Texto de referencia ::

+++

Las herederas, de Aixa de la Cruz (Alfaguara) | por Gema Monlleó
“La herida nos precede
no inventamos la herida, venimos
a ella y la reconocemos”
Matar a Platón, Chantal Maillard
Ellas son las herederas. Las herederas del título. Érica y Lis, hermanas. Olivia y Nora, hermanas. Érica, Lis, Olivia y Nora, primas. ¿La herencia? Una casa en el pueblo. La casa de la abuela Carmen. Doña Carmen, que murió cortándose las venas. Y ellas, las herederas, que llegan a la casa para decidir qué hacer con la herencia.
Aixa de la Cruz (Bilbao, 1988), después del éxito de su novela anterior Cambiar de idea (Caballo de Troya, 2019), regresa con Las herederas. Una historia coral, un libro polifónico con cinco voces, cuatro visibles (las primas) y una que las sobrevuela a todas (la abuela): “Al suicida no lo mata el suicida, lo matan las pastillas, la gravedad, la herida curable que se niega a curarse, las corrientes de agua, mar dentro”.

+++

Datos disponibles ::
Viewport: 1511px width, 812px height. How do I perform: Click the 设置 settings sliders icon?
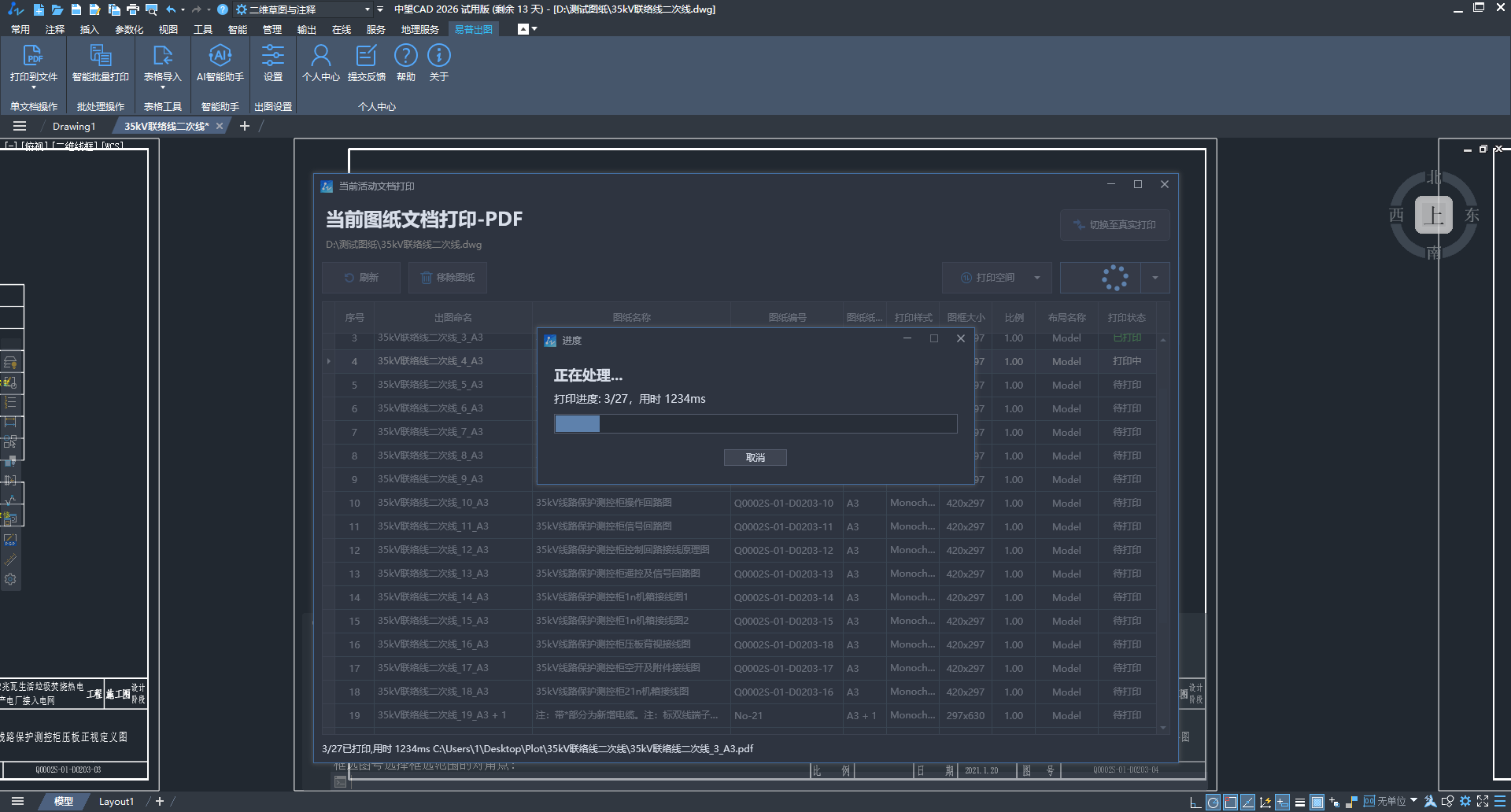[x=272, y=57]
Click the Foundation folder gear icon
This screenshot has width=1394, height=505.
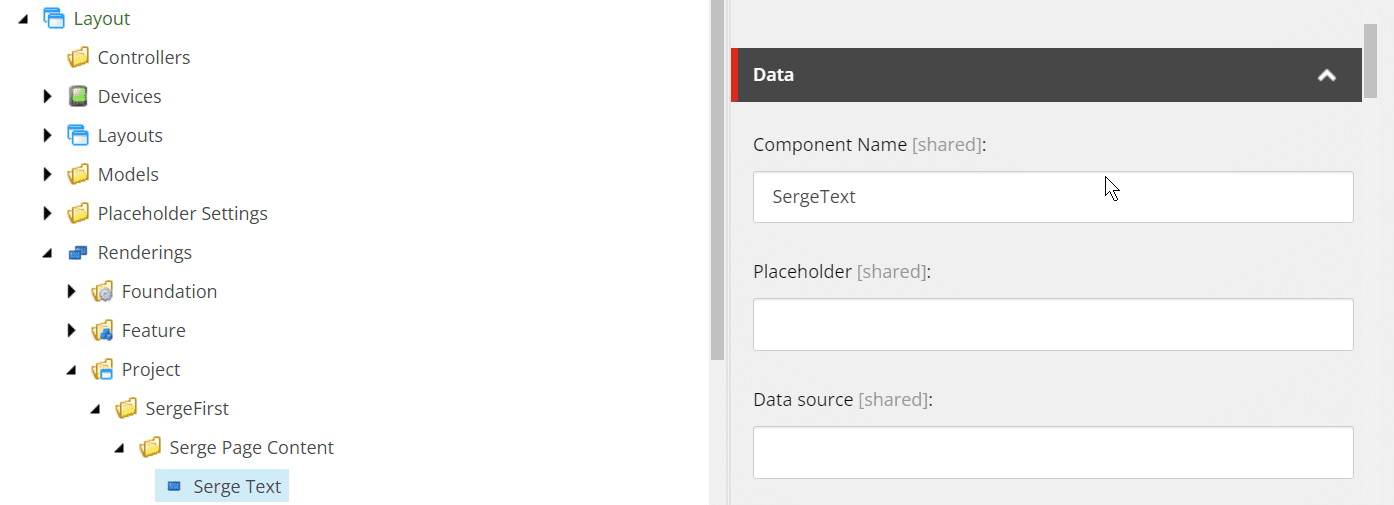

+++

Qué hacer ::
#1 Reproduce el fragmento de la reseña de Las herederas que va desde "Las herederas, de" hasta "con la herencia.".
#2 Según la reseña de Las herederas, ¿qué heredan las cuatro primas?
Los datos no hacen falta para este ejercicio.

Respuestas esperadas ::
#1
Las herederas, de Aixa de la Cruz (Alfaguara) | por Gema Monlleó
“La herida nos precede
no inventamos la herida, venimos
a ella y la reconocemos”
Matar a Platón, Chantal Maillard
Ellas son las herederas. Las herederas del título. Érica y Lis, hermanas. Olivia y Nora, hermanas. Érica, Lis, Olivia y Nora, primas. ¿La herencia? Una casa en el pueblo. La casa de la abuela Carmen. Doña Carmen, que murió cortándose las venas. Y ellas, las herederas, que llegan a la casa para decidir qué hacer con la herencia.

#2 Una casa en el pueblo, la de la abuela Carmen.